What is being asked
All that is wanted is a word-for-word copy of the data from its first line to the line containing "This screenshot has height=499, width=1568.", both included.
━━━ Raw data ━━━
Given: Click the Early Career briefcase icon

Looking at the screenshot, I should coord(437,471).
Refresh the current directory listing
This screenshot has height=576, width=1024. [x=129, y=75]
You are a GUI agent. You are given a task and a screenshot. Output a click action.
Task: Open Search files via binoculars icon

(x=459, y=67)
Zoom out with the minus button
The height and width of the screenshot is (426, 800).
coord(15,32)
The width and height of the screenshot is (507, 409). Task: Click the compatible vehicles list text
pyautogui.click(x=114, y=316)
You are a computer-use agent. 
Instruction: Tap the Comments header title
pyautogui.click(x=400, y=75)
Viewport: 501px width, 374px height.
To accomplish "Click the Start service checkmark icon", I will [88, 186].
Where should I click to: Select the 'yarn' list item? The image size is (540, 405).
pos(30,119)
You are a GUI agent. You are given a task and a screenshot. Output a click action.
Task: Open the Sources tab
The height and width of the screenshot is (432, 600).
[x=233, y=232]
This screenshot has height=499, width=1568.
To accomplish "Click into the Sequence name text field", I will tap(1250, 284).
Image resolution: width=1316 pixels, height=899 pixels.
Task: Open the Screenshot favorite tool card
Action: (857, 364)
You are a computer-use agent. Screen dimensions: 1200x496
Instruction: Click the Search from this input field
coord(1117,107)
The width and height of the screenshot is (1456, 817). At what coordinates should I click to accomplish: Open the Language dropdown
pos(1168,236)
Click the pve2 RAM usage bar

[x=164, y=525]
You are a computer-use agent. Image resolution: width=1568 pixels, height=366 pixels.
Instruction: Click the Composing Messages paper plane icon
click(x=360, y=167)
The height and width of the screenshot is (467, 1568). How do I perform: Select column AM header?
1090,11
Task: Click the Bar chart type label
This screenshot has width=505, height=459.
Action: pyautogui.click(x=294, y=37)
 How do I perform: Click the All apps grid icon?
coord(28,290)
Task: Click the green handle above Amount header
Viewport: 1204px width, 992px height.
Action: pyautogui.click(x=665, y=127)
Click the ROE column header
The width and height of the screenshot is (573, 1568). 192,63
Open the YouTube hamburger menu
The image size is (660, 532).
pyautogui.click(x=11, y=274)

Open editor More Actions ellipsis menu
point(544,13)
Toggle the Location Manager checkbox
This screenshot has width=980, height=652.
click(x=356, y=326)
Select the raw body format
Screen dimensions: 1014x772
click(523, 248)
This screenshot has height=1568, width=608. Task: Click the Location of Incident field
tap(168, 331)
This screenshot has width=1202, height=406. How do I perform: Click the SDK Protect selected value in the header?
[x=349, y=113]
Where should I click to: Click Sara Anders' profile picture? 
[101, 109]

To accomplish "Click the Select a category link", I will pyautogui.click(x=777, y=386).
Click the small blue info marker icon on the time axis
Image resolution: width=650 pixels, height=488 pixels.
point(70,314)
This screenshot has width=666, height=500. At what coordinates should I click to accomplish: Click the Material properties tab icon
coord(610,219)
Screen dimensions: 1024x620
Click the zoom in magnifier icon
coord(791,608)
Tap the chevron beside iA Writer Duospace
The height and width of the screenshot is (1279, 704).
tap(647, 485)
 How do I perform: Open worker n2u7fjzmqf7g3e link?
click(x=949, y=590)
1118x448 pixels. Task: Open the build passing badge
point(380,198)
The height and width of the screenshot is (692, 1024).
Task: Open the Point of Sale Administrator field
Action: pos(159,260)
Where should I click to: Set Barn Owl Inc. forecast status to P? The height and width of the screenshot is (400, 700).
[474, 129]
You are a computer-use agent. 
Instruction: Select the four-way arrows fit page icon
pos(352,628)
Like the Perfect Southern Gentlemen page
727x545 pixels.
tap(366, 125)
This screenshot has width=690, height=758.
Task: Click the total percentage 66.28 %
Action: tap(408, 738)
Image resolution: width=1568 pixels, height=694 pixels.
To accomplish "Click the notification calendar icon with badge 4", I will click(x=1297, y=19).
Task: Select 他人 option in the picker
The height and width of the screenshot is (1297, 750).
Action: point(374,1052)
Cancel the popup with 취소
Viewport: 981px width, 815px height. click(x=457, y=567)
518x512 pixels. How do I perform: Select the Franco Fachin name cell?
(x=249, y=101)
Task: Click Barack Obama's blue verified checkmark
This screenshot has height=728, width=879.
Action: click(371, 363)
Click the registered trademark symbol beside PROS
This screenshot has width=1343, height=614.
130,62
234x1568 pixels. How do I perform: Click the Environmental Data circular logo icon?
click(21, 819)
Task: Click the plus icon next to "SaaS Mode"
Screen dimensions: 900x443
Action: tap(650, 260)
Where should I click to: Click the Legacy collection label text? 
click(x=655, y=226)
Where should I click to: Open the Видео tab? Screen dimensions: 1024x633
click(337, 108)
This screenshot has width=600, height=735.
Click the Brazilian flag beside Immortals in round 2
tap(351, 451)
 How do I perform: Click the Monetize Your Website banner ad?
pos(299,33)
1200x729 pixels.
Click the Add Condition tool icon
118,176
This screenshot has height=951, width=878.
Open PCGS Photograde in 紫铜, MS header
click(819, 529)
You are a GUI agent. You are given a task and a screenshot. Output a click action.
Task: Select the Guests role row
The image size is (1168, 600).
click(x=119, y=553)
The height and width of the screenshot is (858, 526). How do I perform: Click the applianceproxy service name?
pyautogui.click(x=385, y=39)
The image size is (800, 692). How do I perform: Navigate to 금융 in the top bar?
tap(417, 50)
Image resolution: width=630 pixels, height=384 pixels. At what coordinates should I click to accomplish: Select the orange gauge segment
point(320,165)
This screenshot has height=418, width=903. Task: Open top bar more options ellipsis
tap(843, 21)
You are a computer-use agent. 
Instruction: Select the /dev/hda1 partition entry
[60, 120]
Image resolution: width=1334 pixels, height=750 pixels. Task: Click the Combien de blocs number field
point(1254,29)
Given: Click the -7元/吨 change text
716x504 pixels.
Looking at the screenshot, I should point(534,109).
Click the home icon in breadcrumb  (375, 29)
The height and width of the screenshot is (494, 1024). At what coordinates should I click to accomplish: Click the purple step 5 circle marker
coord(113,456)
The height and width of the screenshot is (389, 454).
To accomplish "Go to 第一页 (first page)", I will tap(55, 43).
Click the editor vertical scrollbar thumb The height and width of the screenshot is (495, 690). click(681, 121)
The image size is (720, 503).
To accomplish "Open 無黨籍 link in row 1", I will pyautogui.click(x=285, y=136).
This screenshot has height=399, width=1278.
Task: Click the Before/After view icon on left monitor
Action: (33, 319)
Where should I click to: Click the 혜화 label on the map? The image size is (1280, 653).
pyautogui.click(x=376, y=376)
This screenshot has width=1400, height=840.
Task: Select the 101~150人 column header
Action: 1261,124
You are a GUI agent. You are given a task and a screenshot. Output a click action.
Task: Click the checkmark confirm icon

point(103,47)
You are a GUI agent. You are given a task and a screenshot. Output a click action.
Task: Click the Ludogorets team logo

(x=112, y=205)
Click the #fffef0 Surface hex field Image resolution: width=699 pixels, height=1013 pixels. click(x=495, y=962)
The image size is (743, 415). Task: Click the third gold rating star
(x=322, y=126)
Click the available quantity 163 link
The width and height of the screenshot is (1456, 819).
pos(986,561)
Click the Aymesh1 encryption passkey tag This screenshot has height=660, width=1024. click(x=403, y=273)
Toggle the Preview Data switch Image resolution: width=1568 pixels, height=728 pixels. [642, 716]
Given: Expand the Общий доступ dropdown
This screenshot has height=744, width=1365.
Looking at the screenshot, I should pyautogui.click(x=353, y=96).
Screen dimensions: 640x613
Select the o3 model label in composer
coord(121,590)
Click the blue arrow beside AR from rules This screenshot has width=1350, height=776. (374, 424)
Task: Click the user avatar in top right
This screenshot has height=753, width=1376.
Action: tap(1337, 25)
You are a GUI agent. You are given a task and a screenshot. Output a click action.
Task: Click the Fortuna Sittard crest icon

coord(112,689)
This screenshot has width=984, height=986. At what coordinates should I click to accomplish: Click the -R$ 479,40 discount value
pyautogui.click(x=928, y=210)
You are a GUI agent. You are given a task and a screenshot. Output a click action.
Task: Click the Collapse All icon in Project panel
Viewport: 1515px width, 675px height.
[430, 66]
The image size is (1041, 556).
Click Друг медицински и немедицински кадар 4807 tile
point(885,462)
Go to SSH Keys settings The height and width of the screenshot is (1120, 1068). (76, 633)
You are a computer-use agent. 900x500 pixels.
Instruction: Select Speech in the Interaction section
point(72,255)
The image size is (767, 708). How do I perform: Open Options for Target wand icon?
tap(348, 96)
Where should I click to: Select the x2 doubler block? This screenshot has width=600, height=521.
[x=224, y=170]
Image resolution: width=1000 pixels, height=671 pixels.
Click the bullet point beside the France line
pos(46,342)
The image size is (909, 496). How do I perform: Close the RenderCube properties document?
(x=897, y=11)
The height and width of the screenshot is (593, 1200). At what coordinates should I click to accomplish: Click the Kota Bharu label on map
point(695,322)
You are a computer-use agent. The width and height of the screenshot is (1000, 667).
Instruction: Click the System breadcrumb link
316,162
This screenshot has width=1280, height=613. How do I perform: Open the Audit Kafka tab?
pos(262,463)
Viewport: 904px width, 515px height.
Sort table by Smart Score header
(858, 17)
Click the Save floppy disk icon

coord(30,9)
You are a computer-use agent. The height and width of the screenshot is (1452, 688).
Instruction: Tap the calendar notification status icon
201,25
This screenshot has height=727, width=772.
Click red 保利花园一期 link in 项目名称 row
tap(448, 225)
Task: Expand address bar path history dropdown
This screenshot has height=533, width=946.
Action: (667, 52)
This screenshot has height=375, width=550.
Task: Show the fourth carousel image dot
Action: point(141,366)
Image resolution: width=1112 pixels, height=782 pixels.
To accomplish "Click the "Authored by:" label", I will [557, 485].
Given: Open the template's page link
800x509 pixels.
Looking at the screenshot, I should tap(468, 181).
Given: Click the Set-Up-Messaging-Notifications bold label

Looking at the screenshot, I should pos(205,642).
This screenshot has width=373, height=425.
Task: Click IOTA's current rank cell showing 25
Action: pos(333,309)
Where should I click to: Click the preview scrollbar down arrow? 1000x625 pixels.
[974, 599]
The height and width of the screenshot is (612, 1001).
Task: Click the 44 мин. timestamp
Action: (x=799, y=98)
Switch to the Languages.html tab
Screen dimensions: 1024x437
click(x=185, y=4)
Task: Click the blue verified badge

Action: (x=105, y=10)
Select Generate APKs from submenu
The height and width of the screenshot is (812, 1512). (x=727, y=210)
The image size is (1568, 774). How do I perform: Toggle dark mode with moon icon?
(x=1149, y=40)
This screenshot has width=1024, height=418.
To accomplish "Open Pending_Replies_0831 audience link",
━━━
Answer to the problem
Given: Click the Early Career briefcase icon

Looking at the screenshot, I should coord(437,471).
Refresh the current directory listing
This screenshot has height=576, width=1024. [x=129, y=75]
You are a GUI agent. You are given a task and a screenshot. Output a click action.
Task: Open Search files via binoculars icon

(x=459, y=67)
Zoom out with the minus button
The height and width of the screenshot is (426, 800).
coord(15,32)
The width and height of the screenshot is (507, 409). Task: Click the compatible vehicles list text
pyautogui.click(x=114, y=316)
You are a computer-use agent. 
Instruction: Tap the Comments header title
pyautogui.click(x=400, y=75)
Viewport: 501px width, 374px height.
To accomplish "Click the Start service checkmark icon", I will [88, 186].
Where should I click to: Select the 'yarn' list item? The image size is (540, 405).
pos(30,119)
You are a GUI agent. You are given a task and a screenshot. Output a click action.
Task: Open the Sources tab
The height and width of the screenshot is (432, 600).
[x=233, y=232]
This screenshot has height=499, width=1568.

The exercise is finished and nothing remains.